Written problem -
Starting with the line containing "This screenshot has height=1512, width=2420." and going on through the line containing "(x=750, y=84)", rewrite those lines of data in full, requests included. Multiply every coordinate in the answers by 2.05 and round to the nearest whole number, with halves rounded up.

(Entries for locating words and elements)
════════════════

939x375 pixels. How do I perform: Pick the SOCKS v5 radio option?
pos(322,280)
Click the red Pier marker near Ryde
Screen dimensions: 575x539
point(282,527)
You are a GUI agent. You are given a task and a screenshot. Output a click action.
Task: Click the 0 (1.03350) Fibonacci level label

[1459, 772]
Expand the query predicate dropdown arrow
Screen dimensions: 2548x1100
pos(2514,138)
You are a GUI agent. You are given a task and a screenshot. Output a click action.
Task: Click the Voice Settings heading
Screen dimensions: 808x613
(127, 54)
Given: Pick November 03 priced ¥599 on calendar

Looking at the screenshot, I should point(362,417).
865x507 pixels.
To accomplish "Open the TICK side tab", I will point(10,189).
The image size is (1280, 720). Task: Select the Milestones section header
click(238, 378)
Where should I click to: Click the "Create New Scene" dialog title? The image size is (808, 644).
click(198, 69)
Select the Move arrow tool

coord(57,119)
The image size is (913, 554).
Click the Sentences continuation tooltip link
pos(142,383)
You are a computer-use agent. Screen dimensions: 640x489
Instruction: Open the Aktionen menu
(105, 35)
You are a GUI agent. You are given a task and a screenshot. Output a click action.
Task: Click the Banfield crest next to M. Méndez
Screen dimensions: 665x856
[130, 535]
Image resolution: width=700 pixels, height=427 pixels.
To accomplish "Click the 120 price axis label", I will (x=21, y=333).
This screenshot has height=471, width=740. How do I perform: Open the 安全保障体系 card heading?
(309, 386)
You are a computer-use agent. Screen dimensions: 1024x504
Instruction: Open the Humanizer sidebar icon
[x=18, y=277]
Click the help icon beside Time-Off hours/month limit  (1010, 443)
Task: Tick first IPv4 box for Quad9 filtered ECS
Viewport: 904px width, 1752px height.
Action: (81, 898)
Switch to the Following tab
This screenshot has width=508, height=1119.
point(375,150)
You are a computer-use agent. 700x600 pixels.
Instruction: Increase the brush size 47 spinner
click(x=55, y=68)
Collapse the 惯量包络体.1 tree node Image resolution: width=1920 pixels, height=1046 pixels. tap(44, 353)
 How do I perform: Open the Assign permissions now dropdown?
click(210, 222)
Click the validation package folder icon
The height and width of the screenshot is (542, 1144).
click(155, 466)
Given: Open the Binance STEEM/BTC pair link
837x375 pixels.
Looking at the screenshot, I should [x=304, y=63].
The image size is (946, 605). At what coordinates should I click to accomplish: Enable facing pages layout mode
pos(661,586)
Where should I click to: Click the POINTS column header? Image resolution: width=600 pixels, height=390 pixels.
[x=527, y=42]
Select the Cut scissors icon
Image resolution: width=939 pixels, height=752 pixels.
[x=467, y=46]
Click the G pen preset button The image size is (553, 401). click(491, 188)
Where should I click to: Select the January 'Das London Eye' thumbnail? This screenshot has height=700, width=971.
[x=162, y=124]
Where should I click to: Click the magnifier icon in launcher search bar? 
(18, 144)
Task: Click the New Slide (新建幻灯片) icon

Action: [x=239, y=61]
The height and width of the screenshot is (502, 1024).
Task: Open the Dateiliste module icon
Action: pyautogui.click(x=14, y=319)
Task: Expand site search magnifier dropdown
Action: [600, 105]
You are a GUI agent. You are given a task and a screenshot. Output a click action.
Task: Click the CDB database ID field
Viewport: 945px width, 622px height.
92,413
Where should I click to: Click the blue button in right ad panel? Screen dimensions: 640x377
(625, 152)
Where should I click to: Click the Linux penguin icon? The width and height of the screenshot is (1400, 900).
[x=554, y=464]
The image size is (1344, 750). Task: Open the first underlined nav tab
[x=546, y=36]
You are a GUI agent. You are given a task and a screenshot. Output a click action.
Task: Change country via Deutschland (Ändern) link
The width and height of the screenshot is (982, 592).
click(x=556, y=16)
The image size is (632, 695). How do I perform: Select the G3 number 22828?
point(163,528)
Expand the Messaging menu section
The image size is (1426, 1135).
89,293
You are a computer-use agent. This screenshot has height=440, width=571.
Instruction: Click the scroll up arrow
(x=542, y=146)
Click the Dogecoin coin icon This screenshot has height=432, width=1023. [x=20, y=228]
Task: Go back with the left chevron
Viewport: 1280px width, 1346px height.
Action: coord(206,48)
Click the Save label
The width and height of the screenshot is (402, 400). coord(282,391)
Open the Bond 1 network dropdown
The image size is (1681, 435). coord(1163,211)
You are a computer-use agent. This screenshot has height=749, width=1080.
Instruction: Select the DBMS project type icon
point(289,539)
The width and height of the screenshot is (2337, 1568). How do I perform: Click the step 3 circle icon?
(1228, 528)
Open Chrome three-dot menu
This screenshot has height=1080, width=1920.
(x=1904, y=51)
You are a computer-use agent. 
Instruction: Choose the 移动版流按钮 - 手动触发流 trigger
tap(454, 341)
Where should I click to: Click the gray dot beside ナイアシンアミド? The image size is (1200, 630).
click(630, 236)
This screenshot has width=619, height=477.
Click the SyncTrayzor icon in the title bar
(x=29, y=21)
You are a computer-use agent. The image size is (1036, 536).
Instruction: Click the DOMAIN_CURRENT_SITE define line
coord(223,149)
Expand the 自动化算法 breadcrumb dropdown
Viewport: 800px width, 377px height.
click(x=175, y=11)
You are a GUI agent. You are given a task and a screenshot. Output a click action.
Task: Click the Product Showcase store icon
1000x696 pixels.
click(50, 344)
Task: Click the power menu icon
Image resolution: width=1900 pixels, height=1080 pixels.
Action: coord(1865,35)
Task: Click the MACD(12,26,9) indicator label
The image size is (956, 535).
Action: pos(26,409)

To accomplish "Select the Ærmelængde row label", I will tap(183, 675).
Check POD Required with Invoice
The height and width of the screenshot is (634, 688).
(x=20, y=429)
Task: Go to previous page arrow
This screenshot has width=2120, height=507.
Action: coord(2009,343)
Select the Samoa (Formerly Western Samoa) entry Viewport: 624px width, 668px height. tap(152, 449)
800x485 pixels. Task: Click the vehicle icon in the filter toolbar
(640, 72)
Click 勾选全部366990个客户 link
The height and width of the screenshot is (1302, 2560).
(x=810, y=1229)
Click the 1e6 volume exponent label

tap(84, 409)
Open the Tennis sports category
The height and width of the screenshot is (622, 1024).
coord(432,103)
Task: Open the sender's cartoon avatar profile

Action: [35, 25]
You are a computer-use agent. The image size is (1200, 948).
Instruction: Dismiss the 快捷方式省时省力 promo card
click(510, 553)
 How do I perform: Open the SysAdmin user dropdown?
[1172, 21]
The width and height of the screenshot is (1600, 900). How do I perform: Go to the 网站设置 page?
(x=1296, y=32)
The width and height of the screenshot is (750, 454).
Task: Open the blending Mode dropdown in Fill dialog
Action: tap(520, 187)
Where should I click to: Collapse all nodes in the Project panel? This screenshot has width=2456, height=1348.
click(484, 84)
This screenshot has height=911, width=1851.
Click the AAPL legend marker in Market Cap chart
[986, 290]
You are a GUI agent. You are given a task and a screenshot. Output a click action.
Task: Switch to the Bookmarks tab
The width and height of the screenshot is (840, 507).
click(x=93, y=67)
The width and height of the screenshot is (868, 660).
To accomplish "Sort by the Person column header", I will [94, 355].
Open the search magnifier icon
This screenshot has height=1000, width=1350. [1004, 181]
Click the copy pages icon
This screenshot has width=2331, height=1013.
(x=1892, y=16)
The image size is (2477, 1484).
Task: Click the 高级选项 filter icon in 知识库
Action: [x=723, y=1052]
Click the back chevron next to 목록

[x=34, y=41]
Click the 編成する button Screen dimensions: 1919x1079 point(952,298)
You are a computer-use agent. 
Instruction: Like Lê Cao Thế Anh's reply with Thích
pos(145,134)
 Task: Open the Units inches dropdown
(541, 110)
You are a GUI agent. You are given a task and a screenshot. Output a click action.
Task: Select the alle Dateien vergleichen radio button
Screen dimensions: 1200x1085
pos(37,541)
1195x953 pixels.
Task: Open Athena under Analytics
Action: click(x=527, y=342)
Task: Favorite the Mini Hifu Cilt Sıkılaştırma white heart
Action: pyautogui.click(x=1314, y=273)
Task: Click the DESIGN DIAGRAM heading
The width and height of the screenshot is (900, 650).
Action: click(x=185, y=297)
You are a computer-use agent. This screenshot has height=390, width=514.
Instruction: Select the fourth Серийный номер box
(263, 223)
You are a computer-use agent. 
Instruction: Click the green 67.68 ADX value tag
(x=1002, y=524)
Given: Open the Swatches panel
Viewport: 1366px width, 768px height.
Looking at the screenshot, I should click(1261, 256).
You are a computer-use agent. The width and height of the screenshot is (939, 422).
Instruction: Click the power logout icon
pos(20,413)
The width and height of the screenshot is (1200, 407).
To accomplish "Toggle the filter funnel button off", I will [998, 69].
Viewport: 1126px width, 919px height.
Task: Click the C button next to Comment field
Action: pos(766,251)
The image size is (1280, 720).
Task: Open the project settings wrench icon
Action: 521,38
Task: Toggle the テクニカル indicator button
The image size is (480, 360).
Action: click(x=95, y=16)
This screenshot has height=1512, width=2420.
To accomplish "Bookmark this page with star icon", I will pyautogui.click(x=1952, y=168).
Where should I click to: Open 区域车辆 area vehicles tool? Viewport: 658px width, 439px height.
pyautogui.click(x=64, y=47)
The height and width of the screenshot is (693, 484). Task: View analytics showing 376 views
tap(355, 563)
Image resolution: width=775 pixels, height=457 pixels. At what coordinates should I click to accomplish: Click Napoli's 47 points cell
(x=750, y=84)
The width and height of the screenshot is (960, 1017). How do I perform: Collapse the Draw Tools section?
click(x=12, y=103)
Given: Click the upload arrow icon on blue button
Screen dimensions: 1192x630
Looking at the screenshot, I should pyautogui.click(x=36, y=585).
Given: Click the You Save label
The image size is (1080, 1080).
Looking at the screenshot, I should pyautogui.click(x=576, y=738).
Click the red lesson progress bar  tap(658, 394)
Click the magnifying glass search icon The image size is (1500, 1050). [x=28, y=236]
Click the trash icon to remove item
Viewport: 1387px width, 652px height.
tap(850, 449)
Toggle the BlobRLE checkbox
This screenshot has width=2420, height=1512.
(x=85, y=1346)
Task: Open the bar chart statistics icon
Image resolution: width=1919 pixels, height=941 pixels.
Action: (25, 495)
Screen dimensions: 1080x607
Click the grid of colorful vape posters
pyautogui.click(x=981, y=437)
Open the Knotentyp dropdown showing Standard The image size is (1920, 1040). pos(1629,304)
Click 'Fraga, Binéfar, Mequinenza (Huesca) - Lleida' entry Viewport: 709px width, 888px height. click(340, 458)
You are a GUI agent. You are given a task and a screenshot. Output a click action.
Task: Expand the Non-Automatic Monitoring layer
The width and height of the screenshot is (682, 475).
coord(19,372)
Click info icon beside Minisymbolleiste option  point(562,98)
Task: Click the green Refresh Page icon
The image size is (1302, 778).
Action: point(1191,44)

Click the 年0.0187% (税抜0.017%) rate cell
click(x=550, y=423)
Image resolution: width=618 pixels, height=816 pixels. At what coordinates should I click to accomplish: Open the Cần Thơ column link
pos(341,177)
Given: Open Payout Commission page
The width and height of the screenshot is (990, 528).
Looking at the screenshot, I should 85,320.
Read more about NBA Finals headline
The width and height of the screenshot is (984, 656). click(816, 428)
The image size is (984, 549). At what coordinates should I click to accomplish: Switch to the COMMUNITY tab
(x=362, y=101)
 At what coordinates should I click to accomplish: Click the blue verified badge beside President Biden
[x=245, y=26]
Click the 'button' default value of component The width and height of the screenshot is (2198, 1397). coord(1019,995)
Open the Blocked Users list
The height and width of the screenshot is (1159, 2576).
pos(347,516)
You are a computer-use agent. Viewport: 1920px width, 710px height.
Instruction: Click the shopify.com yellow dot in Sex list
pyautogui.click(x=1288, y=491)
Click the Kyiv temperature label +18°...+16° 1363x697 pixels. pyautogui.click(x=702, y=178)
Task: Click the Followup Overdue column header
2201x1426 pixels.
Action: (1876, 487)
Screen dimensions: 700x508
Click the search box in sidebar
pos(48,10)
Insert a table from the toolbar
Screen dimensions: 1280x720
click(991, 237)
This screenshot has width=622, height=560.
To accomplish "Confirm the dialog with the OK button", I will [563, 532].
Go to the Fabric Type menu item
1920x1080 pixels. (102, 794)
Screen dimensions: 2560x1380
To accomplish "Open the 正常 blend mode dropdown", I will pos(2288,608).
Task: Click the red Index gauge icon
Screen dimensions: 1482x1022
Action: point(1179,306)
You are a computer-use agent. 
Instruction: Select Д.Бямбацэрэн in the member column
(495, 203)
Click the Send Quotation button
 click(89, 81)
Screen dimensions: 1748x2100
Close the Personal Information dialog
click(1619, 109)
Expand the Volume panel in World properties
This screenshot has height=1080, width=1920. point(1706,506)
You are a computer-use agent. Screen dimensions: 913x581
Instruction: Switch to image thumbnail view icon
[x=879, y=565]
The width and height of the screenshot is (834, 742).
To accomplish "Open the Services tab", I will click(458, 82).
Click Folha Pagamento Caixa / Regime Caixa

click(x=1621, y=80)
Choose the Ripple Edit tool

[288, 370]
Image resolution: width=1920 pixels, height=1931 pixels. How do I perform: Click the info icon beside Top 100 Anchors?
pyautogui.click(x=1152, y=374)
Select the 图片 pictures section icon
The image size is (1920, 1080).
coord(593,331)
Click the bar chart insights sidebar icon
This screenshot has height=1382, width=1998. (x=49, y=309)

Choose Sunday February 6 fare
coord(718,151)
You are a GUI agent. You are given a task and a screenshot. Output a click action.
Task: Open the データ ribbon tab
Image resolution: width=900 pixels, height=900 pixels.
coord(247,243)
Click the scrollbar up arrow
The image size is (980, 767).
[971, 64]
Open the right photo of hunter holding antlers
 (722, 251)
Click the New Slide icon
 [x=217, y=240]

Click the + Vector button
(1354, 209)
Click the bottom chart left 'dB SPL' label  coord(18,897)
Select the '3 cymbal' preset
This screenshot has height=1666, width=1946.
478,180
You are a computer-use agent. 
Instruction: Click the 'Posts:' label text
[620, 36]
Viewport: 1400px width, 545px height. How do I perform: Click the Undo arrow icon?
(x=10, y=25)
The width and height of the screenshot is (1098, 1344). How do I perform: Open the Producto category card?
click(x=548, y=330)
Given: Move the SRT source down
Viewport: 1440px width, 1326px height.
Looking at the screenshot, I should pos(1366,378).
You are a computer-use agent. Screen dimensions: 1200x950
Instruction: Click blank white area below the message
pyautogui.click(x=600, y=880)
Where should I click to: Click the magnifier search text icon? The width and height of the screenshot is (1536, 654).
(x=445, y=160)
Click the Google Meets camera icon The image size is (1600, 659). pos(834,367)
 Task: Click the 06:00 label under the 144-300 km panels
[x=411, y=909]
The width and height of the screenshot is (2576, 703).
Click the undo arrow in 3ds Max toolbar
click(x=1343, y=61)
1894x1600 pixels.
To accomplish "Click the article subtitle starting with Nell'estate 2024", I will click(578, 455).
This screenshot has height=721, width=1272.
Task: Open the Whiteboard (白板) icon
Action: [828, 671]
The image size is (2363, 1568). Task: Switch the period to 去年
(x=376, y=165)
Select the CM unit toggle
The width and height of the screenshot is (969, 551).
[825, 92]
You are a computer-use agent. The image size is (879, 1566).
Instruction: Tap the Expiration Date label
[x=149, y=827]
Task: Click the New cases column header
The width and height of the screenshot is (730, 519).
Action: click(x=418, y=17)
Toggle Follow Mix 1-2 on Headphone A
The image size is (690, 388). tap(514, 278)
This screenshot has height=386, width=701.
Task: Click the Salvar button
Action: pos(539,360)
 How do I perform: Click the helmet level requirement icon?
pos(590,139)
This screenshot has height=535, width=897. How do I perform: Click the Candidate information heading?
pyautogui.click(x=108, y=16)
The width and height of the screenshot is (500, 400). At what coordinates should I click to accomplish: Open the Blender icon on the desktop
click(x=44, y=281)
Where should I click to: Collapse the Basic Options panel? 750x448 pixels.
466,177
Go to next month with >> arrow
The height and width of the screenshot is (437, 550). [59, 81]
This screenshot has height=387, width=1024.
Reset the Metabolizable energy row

════════════════

Task answer -
This screenshot has height=1512, width=2420.
To accomplish "Bookmark this page with star icon", I will pyautogui.click(x=4002, y=344).
Where should I click to: Open 区域车辆 area vehicles tool? Viewport: 658px width, 439px height.
pyautogui.click(x=131, y=96)
The height and width of the screenshot is (693, 484). Task: View analytics showing 376 views
tap(728, 1154)
Image resolution: width=775 pixels, height=457 pixels. At what coordinates should I click to accomplish: Click Napoli's 47 points cell
(x=1538, y=172)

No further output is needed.